──────── Text section ────────
Recently, I’ve read a phenomenal book which was recommended in an equally fantastic video on copyright law, made by David Bruce, a classical music composer and enthusiast. The full name of the book is Free Culture: How Big Media Uses Technology and the Law to Lock Down Culture and Control Creativity but I will simply refer to it as Free Culture.

In Free Culture, Lawrence Lessig provides an insightful and knowledgeable view on many topics related to intellectual property rights, including issues which quite recently arose with introduction of the relatively unregulated and distributed environment of the Internet to the masses, especially issues arising from unlimited file sharing. This short article will refer to a few excerpts from this book. A book released under the Creative Commons License, by the way; I highly recommend reading the book to discover why the author considers CC License to be a great alternative to the standard copyright.

Let us use this first excerpt to define what a free culture actually means:

A free culture is not a culture without property, just as a free market is not a market in which everything is free. The opposite of a free culture is a “permission culture” - a culture in which creators get to create only with the permission of the powerful, or of creators from the past.

Indeed, free used with such meaning, free as in gratis, is not a completely novel concept, as the author continues to describe his main inspiration:

The inspiration for the title and for much of the argument of this book comes from the work of Richard Stallman and the Free Software Foundation. Indeed, as I reread Stallman’s own work, especially the essays in Free Software, Free Society, I realized that all of the theoretical insights I develop here are insights Stallman described decades ago.

The most commonplace explanation Richard Stallman uses when debating about the general concept of free software is something along the lines of “free” as in “free speech”, not as in “free beer”1. Advocates of free software sometimes also use the Latin word libre to avoid confusion between the two meanings. What is more, both meanings refer to completely different concepts which are not even mutually exclusive.

To give an example, Steam, a video game digital distribution service, provides a client software to its users which is indeed for free but certainly not libre. On the other hand, it is true that the vast majority of libre software is provided for free but it is feasible and sometimes even desirable for libre software users to pay for extra services related to life of software such as software packaging, distribution or its maintenance.

Let us now address some of the interesting points Lessig makes in the book itself.

A culture without property, or in which creators can’t get paid is anarchy, not freedom. Anarchy is not what I advance here.

There are a few dubious passages which I completely disagree with. Conclusions about anarchy and the necessity of having a common legal framework imposed to everyone is one of such passages. It is quite misleading to say that “a culture without property is anarchy” because the existence of a government (or a lack thereof) is not relevant to property existence or protection in a given society. Natural law exists irrespective of the enacted laws of a state or society and property-related laws are most certainly one of such laws, innate to many of us.
──────── Supplied information ────────
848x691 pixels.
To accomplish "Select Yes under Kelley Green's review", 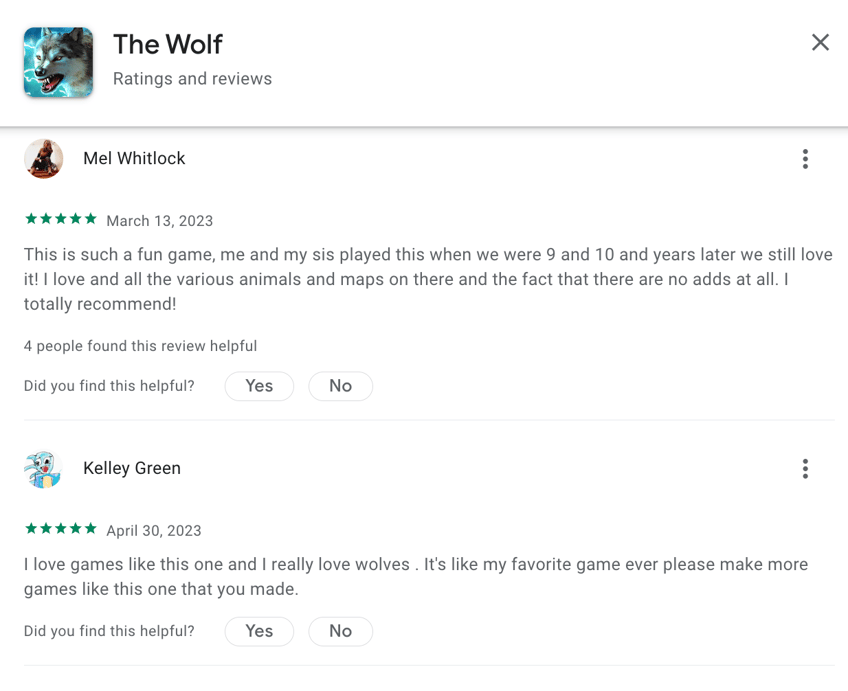I will point(259,631).
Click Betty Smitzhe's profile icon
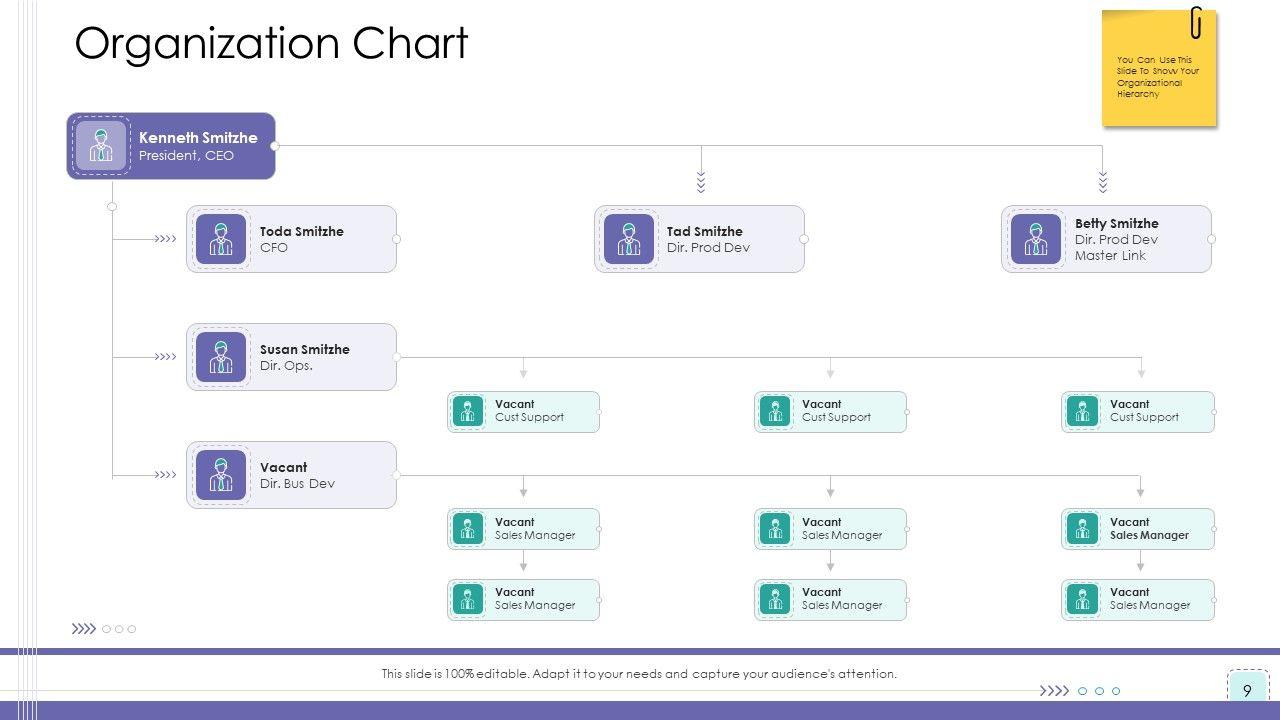The height and width of the screenshot is (720, 1280). click(x=1036, y=239)
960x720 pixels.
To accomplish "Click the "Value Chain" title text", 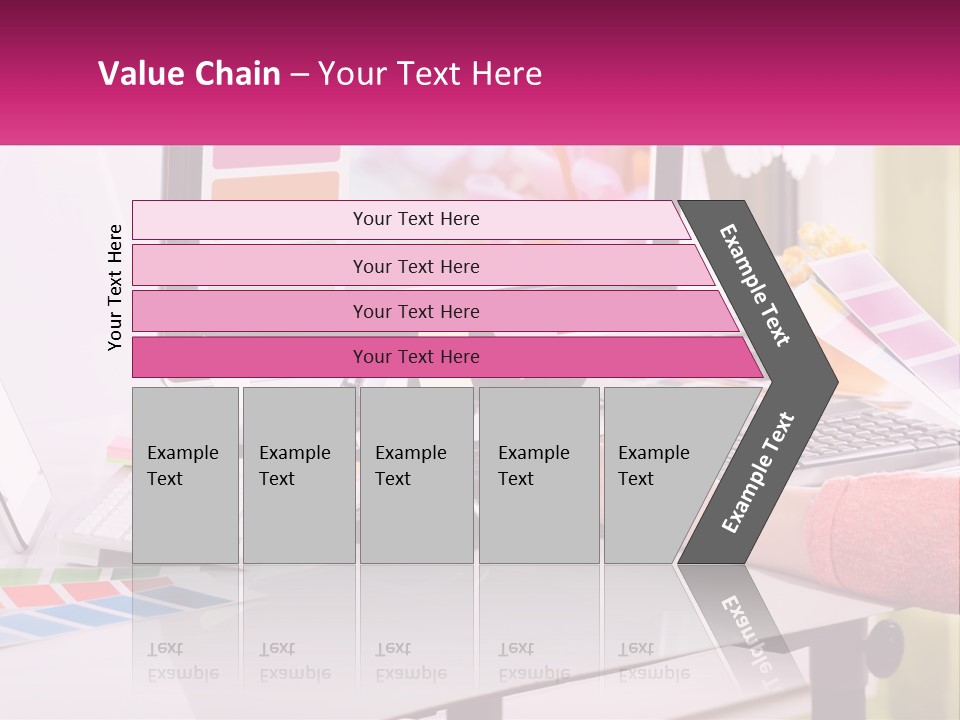I will pos(189,74).
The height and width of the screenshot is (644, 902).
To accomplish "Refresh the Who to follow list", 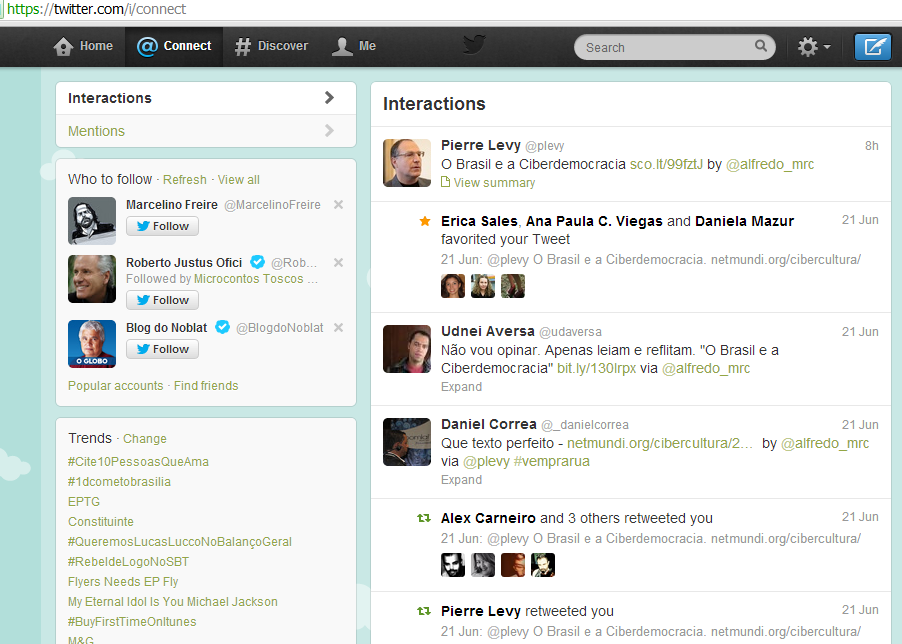I will [184, 180].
────────
▶ [Task prompt]:
Which people are mentioned by name in the Free Culture article? The records come from a different source than the Free Culture article.

▶ [Answer below]:
David Bruce, Lawrence Lessig, Richard Stallman